Kraft next contends the trial court erred in not allowing her to amend her petition. This issue was last examined in Hodges, supra, wherein our supreme court held that a petition to contest an election may not be amended to conform with the jurisdictional requirements of the statutes after the original filing deadline has expired. 402 N.E.2d at 1233. In the present case, Kraft's motion to amend was filed almost two months after the expiration of the original filing deadline. Therefore, the trial court did not err in disallowing the amendment.


CHEZEM, J., concurs in result.

SULLIVAN, J., dissents with separate opinion.

SULLIVAN, Judge, dissenting.

The majority has correctly observed that the statutory provisions for an election contest upon grounds of fraud or election board misconduct have been repealed. One can only speculate as to what may have been in the minds of the General Assembly in demonstrating its collective wisdom.

It may be that our legislature desired that elections tainted by fraud or election board misconduct be attacked not by the election contest provisions of I.C. 3-12-8-1 et seq. but by the recount provisions of I.C. 3-12-6-1 et seq. (Burns Code Ed.Supp. 1991). In particular, a broad reading of *311 I.C. 3-12-6-3(5) might permit inclusion of invalid votes among those "not correctly counted and returned."

In any event, I cannot agree that a candidate who has been denied public office through fraud or official misconduct is without recourse. Fraud has always been held to vitiate a result thus obtained. 37 Am.Jur.2d Fraud and Deceit, § 8, p. 28 (1968 & Supp. 1991). It is the public policy of this state to prevent fraud, not to perpetuate it. Kingan & Co., Ltd. v. Silvers (1894) 13 Ind. App. 80, 37 N.E. 413.

Kraft's petition was adequate to withstand the Motion to Dismiss premised upon T.R. 12(B)(1) or 12(B)(6). Accordingly, I would reverse the the judgment and order reinstatement of the Petition, whether to be considered as a contest petition or a petition for recount.

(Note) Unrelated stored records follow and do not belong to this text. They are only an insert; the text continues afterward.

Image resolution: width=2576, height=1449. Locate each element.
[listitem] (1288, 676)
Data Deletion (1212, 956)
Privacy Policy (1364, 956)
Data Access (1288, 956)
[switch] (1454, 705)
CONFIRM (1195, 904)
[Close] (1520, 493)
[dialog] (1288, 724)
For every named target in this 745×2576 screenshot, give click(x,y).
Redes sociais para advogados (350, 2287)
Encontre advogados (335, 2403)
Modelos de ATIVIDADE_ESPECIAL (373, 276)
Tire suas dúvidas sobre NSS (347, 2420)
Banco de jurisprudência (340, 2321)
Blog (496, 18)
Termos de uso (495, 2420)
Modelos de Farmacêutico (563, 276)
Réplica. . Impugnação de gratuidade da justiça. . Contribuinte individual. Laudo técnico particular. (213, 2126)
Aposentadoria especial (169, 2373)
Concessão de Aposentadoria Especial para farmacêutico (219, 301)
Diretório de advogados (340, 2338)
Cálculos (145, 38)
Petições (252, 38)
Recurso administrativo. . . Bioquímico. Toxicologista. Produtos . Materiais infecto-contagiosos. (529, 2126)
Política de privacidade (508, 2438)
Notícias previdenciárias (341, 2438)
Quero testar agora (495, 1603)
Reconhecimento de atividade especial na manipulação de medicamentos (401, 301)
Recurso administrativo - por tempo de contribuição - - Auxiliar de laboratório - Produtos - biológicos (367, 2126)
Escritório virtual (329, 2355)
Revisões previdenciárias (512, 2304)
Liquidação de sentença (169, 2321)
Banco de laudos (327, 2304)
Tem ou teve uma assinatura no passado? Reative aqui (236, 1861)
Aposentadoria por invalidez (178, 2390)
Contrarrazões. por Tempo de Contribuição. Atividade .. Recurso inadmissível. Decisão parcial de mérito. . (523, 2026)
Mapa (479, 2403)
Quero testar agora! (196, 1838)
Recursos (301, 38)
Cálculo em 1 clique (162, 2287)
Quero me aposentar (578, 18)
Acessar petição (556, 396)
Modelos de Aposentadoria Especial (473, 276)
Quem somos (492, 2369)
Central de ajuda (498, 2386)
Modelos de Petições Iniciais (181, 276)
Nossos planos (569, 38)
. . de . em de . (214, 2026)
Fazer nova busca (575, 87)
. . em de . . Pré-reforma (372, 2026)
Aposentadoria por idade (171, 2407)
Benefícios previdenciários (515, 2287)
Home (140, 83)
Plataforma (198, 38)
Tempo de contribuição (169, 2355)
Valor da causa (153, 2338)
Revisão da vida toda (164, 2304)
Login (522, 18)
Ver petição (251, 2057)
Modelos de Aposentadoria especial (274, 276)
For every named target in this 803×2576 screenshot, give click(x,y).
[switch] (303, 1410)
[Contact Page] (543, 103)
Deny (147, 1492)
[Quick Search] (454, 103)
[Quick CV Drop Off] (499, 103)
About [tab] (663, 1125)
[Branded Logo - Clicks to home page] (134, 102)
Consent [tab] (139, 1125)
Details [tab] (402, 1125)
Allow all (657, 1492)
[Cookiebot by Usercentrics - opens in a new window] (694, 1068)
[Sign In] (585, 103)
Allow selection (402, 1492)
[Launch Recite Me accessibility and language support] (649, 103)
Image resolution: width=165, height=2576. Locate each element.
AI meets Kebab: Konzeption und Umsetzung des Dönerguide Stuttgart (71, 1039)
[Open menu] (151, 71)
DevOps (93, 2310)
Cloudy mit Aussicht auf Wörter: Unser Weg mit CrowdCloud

[1] In deciding this case, we examine only the question of whether Kraft may challenge King's nomination for election board and candidate irregularity and fraud under IC 3-12-8-1 et seq., as presently worded. In so doing, we express no opinion as to whether any election now may be challenged and set aside for irregularity, mistake, fraud, or misconduct of the election board or another candidate either under this statute, as amended, or in some other manner.

We note without comment, the legislature's 1988 amendments of IC 3-12-8-2 and IC 3-12-8-6, eliminated

(1) irregularity or misconduct by any member or officer of a county election board or precinct election board, and

(2) mistake or fraud in the official count of the votes,

as grounds for contesting elections. See P.L. 10-1988, § 153; P.L. 10-1989, § 12; and P.L. 4-1991, § 117. We further note P.L. 10-1988, § 238, repealed IC 3-12-8-3 and IC 3-12-8-4, which dealt with conditions in which findings of irregularity, misconduct, fraud, or mistake were not causes for setting aside an election.

Although we do not so decide, it may well be elections in this state may not now be challenged or set aside for irregularity or fraud either by the participants or in the vote count, an obvious anomaly since any election participant may be criminally prosecuted for election fraud under IC 3-14-2-1 et seq.